The NRF Big Show in New York City debuted a host of cashierless checkout technologies hoping to capitalize on the interest generated by Amazon Go.
January 21, 2019 by Elliot Maras — Editor, Kiosk Marketplace & Vending Times
The race is on to make unattended shopping for everyday convenience products a reality. During last week's NRF Big Show in New York City, numerous cashierless store solutions were on display, hoping to capitalize on the interest Amazon created when it introduced its Amazon Go in late 2016.
When Amazon Go debuted, the concept of a cashierless store became a conceivable convenience for many. While the e-commerce giant did not create the world's first unattended convenience store, it did offer one of the most technologically advanced such stores, and at a time when the general public had become more comfortable with self-service technology.

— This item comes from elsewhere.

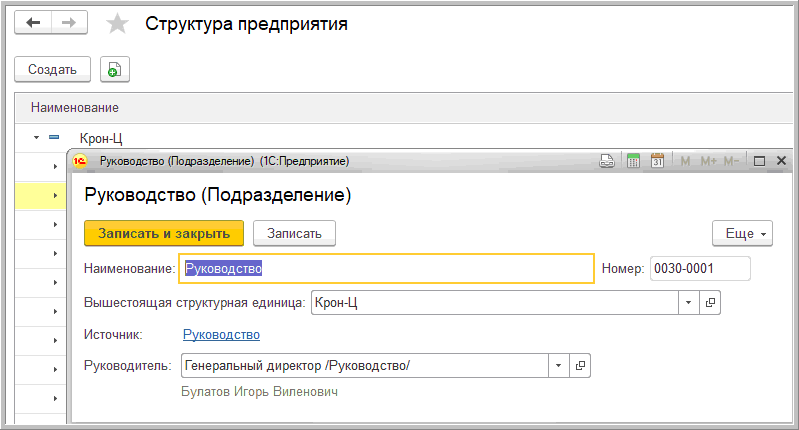Screen dimensions: 799x430
Task: Click the forward navigation arrow
Action: [x=67, y=24]

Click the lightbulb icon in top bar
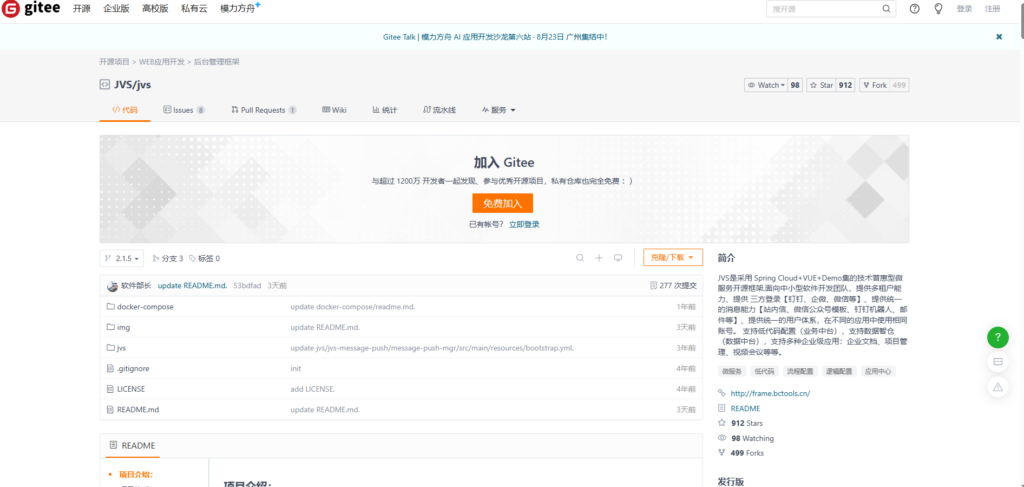pyautogui.click(x=938, y=9)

During the Big Show at the Javits Center, five young technology entrepreneurs took turns pitching their cashierless shopping solutions to an attentive audience in a session, "From checkout free to self-checkout — what you need to know about the latest convenience-based payment technologies." All five concepts featured camera vision technology, and all presenters claimed to offer a more cost-effective alternative to Amazon Go.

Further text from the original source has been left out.